Your task:
Please return the rows from the line containing "The width and height of the screenshot is (750, 1624)." through the line containing "center [178, 936].", both included, word for word. Leave the pictures out of your answer.

Supplied records:
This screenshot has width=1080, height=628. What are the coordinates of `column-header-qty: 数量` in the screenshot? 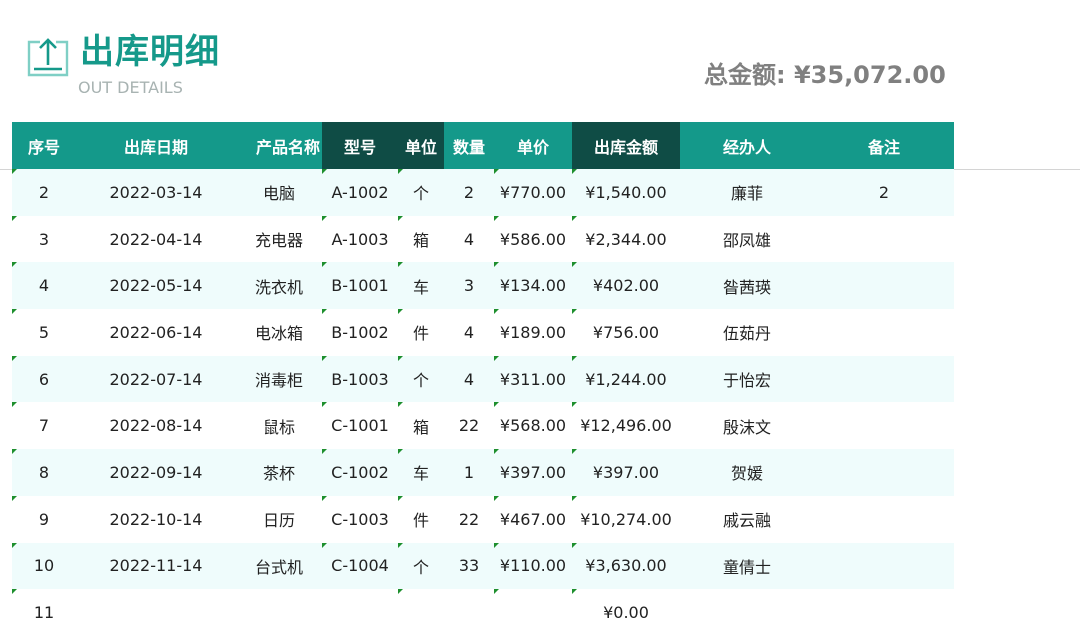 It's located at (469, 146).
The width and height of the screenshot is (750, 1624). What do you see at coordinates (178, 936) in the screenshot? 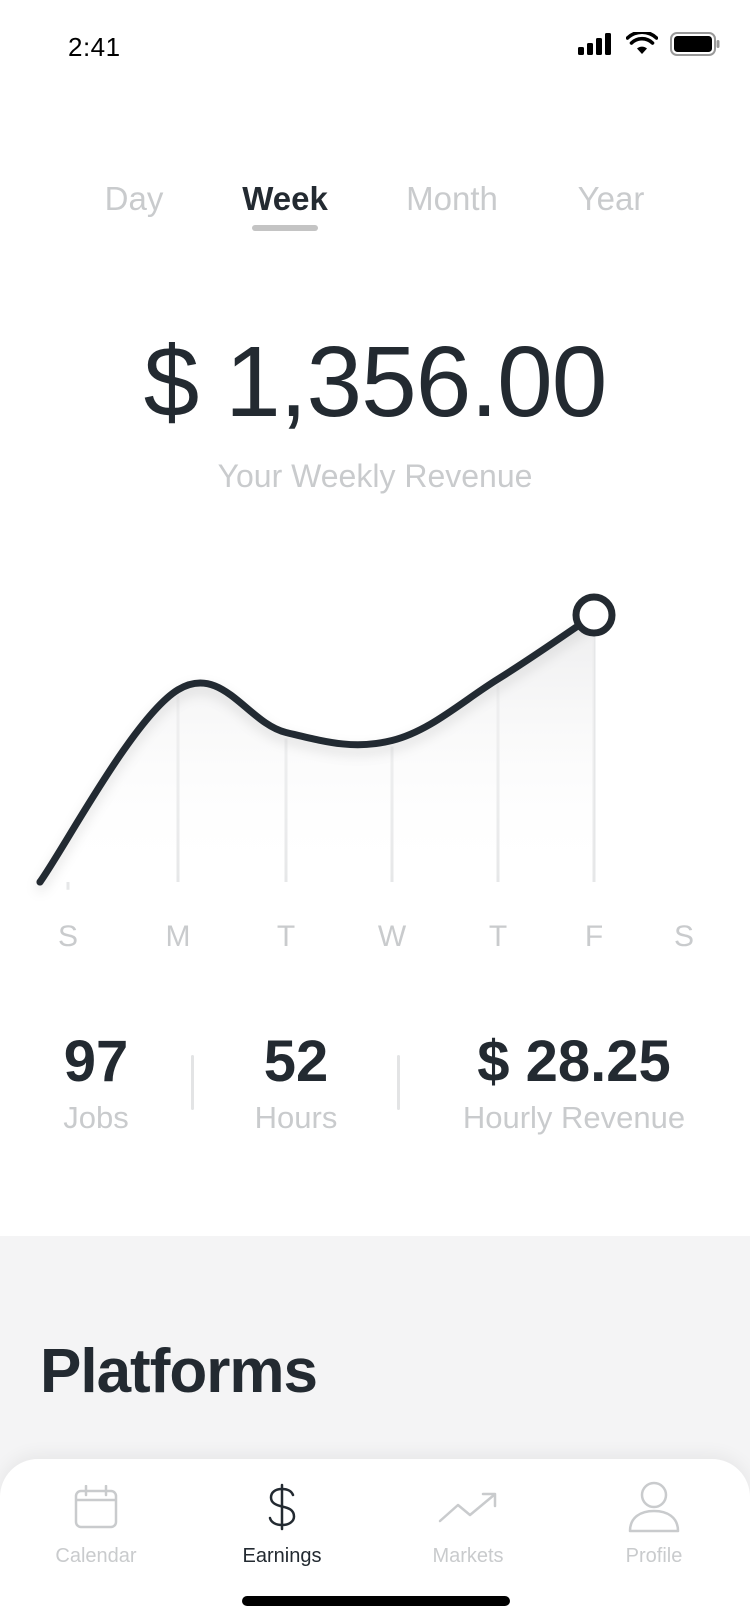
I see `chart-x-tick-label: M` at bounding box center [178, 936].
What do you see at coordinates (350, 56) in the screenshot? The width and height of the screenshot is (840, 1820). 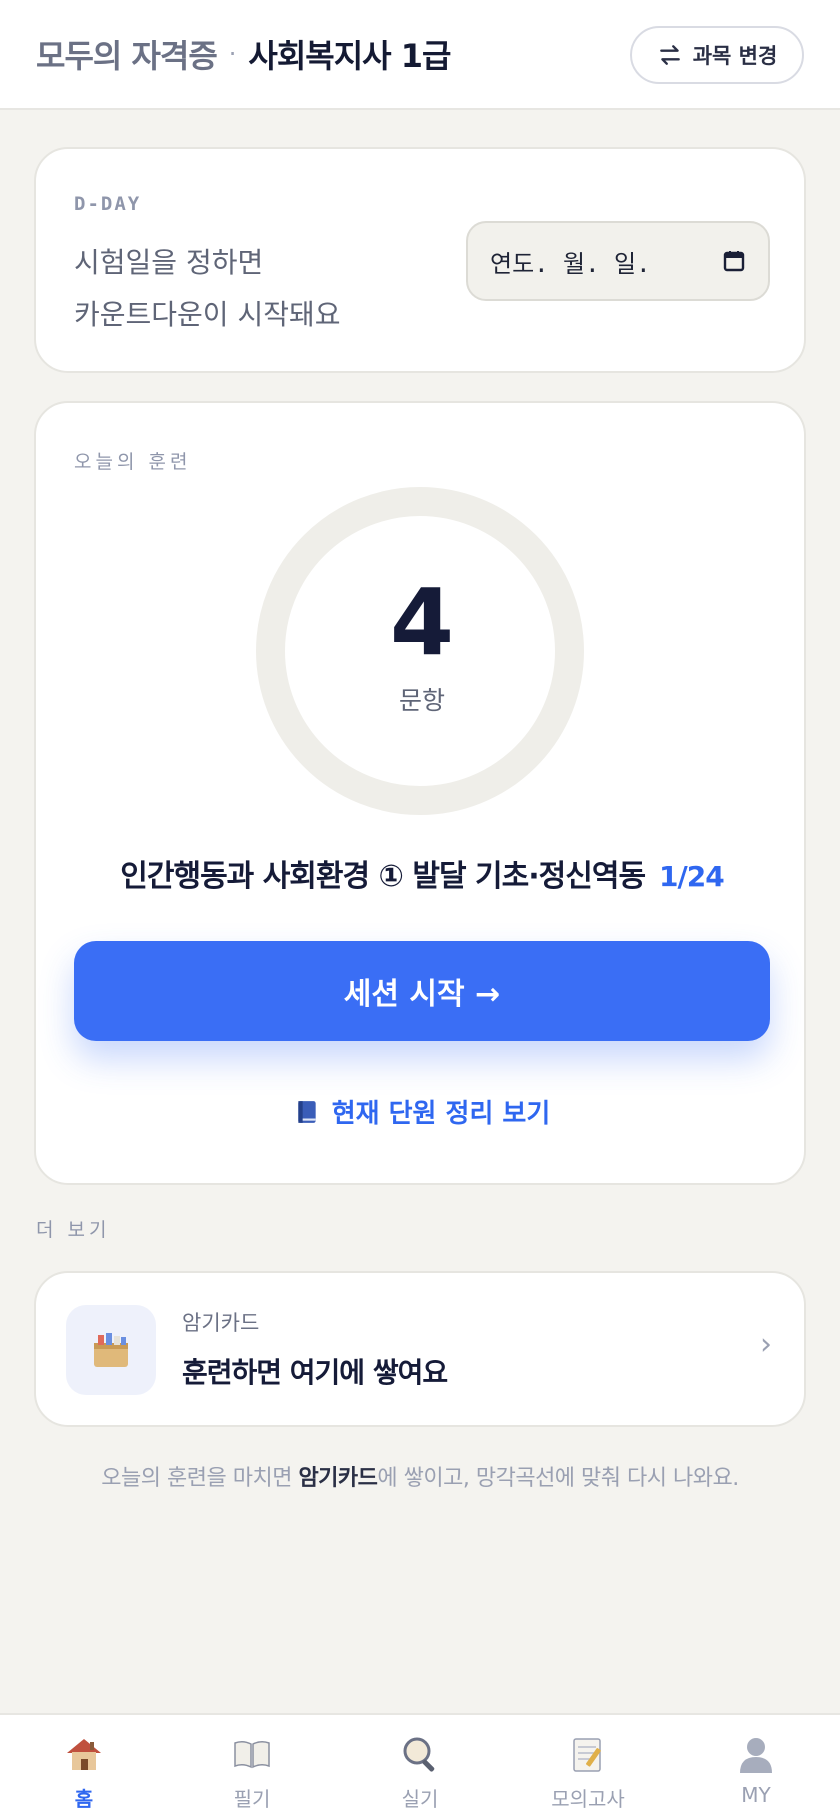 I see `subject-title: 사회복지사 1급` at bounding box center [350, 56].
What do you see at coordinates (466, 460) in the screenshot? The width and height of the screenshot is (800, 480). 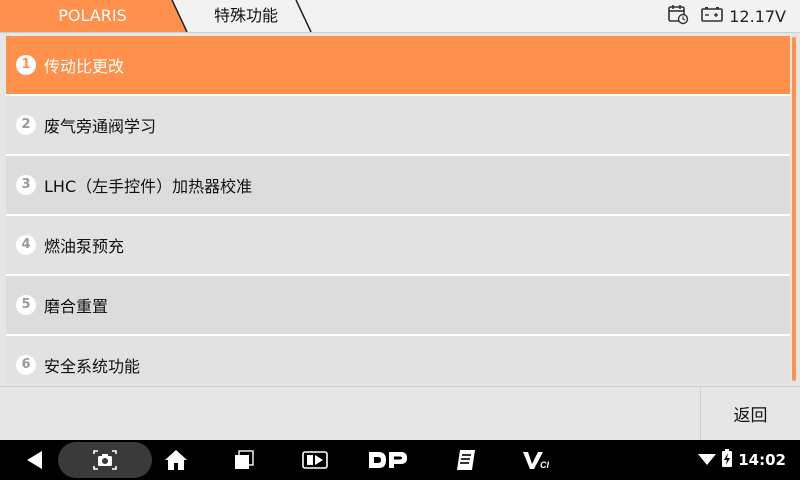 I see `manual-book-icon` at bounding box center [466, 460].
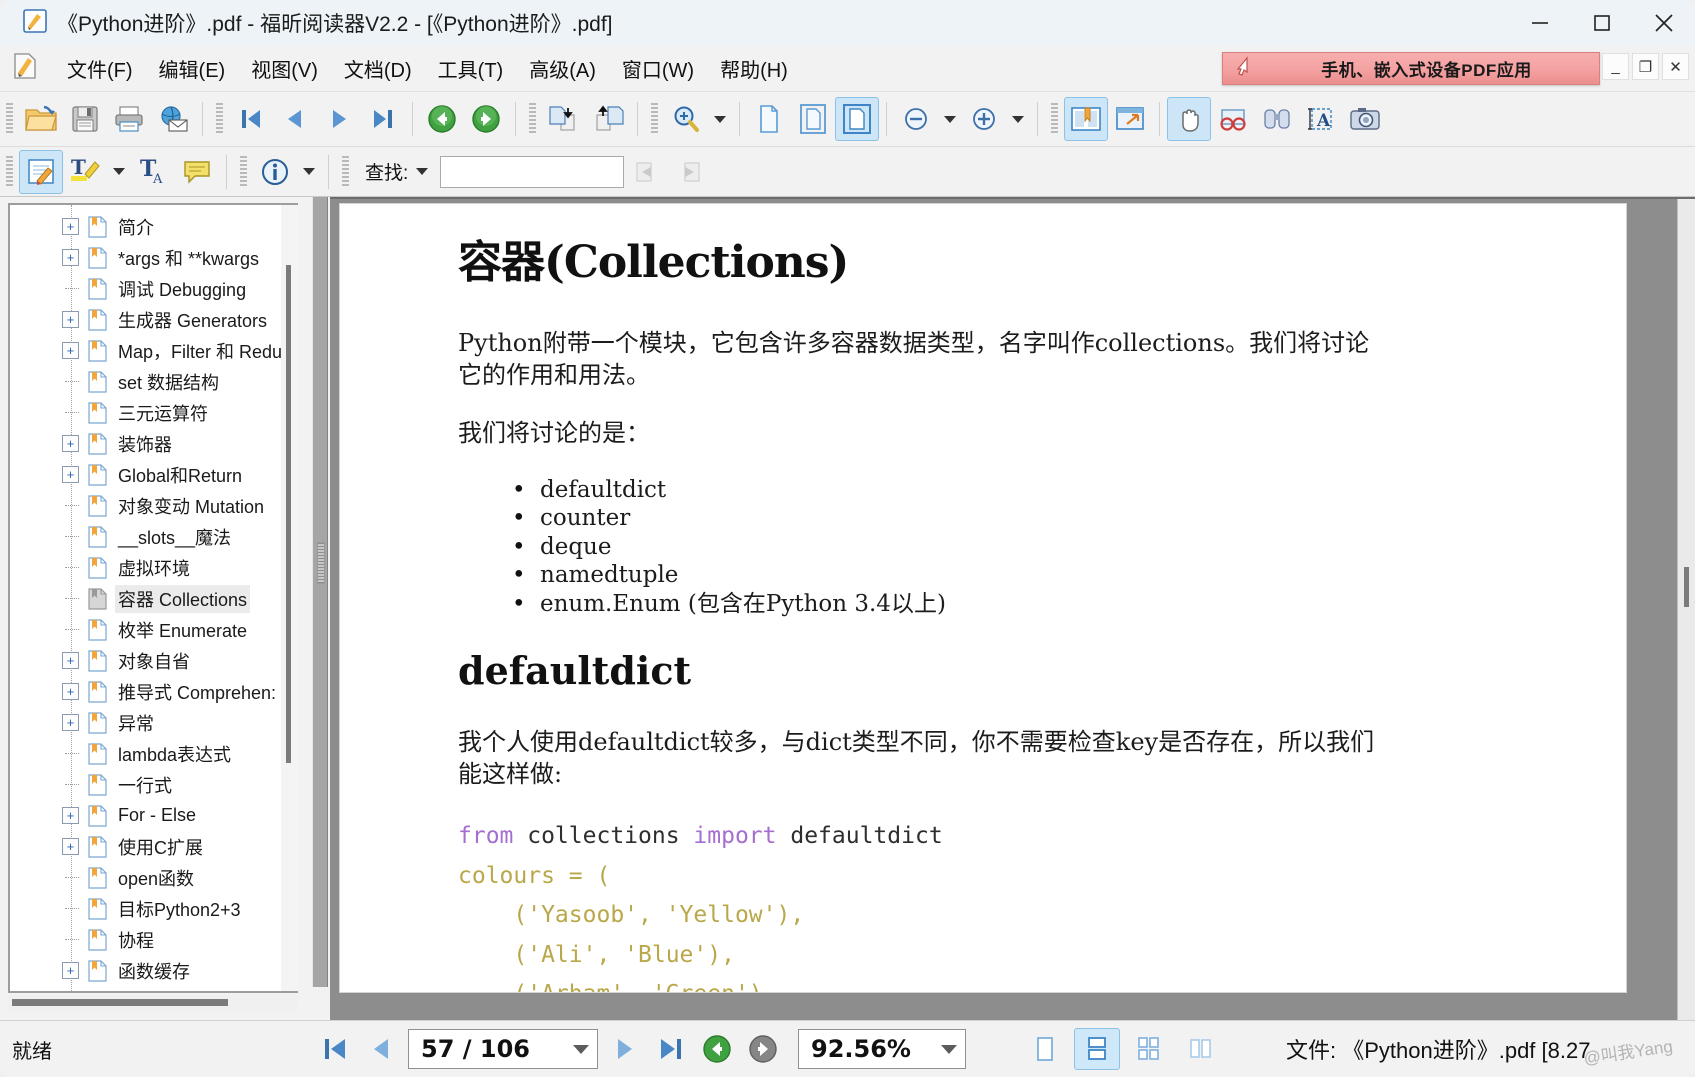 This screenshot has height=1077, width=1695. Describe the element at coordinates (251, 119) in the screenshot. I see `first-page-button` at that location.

Solution to the problem:
The width and height of the screenshot is (750, 1624). What do you see at coordinates (178, 936) in the screenshot? 
I see `chart-x-tick-label: M` at bounding box center [178, 936].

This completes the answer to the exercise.